We want to call to your attention an article by Sarah Henry, posted at KQED’s Bay Area Bites, about the plight of freelancers in an era when news websites are often paying their writers next to nothing, or nothing at all.
Henry says that the sale of Huffington Post to AOL for $315 million “was fabulous news for the already fabulously wealthy Arianna Huffington and her cronies, but a slap in the face for the army of unpaid wordsmiths on which the HuffPo has built a blog empire using, essentially, the slave labor of journalists who wrote posts for free in the hope it may make a difference, including to their cash flow, down the track.”
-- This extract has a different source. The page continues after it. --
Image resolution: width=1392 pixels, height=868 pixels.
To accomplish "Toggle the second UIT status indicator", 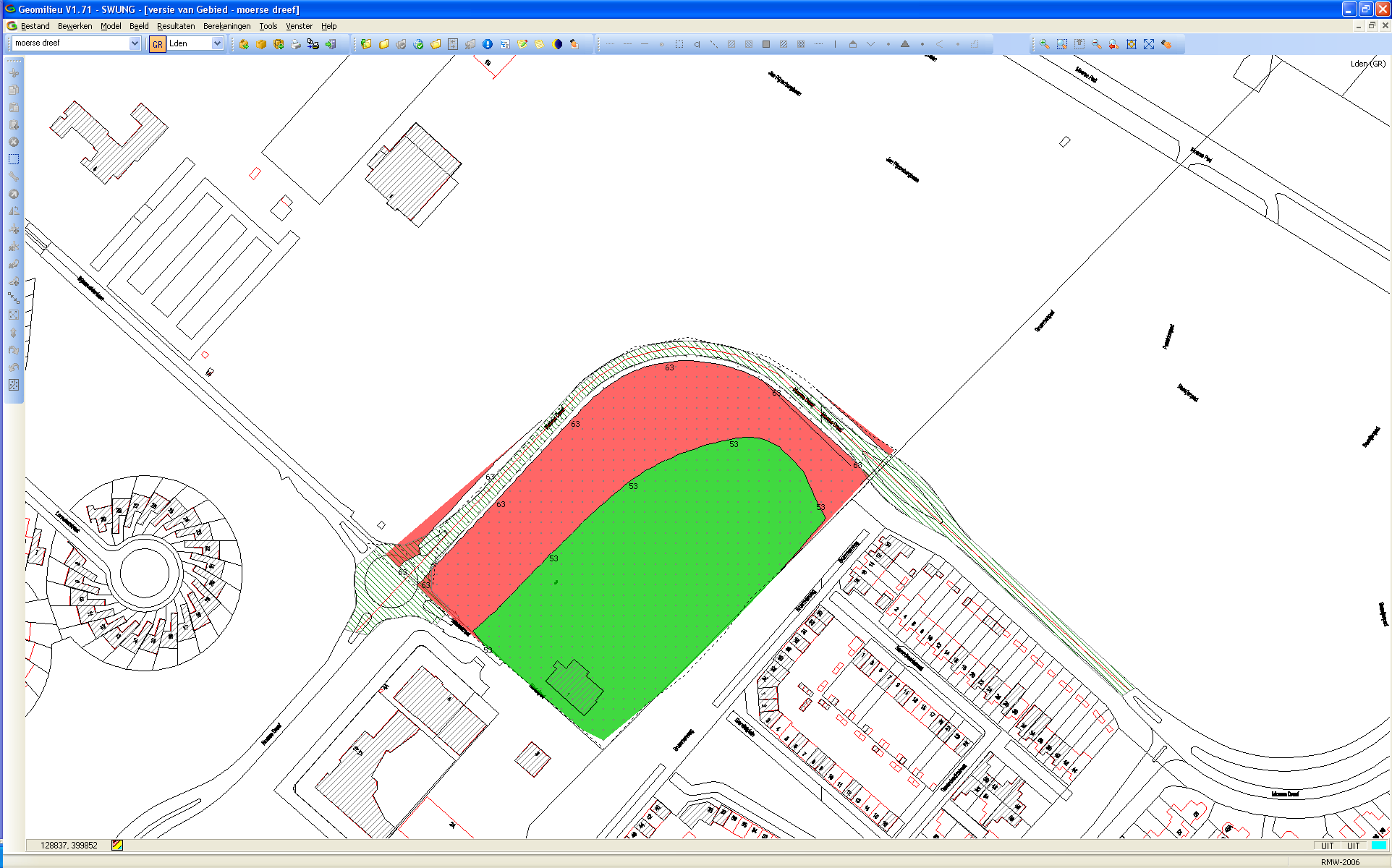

Later on in the piece, Henry says:
- But I’ve taken to adopting the mantra “adapt or die,” and find myself — like many mid-career scribblers — struggling to find a way to make a living in a field where the landscape has changed dramatically. Although I shifted to food writing two years ago, a notoriously under-paid beat, I’ve been able to eke out an income by diversifying and carving out a niche.
- The jury is out on whether this experiment will work, and there are days when I wonder if I should go fill out an application at Trader Joe’s. I know scores of writers, both freelancers and those who used to be staffers, who feel the same way.
And this …
- [W]hat we have going on here is sweatshop conditions akin to the old economy’s industrial capitalism: Poorly paid piecework and huge profits for the owners. Something has to shift.
Not only is Henry’s article spot on, but the comments are worth reading, too. P.S. We stole the graphic, top right, from her posting on the KQED site.